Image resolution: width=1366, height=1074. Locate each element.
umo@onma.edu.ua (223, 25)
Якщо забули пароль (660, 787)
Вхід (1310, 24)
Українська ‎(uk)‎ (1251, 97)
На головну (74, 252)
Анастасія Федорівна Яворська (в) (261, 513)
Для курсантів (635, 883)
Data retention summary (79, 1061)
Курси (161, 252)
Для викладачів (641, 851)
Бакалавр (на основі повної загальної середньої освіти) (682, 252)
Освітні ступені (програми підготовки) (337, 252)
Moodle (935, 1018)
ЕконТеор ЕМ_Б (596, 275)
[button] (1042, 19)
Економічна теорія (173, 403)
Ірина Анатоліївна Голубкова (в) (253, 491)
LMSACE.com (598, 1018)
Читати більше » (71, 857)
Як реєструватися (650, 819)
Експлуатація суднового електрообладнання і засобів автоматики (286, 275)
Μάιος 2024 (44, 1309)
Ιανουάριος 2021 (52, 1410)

:: What to do ::
From the first line to the last, output the records word for word.

:: Solution below ::
Image resolution: width=1366, height=1074. Locate each element.
umo@onma.edu.ua (223, 25)
Якщо забули пароль (660, 787)
Вхід (1310, 24)
Українська ‎(uk)‎ (1251, 97)
На головну (74, 252)
Анастасія Федорівна Яворська (в) (261, 513)
Для курсантів (635, 883)
Data retention summary (79, 1061)
Курси (161, 252)
Для викладачів (641, 851)
Бакалавр (на основі повної загальної середньої освіти) (682, 252)
Освітні ступені (програми підготовки) (337, 252)
Moodle (935, 1018)
ЕконТеор ЕМ_Б (596, 275)
[button] (1042, 19)
Економічна теорія (173, 403)
Ірина Анатоліївна Голубкова (в) (253, 491)
LMSACE.com (598, 1018)
Читати більше » (71, 857)
Як реєструватися (650, 819)
Експлуатація суднового електрообладнання і засобів автоматики (286, 275)
Μάιος 2024 (44, 1309)
Ιανουάριος 2021 (52, 1410)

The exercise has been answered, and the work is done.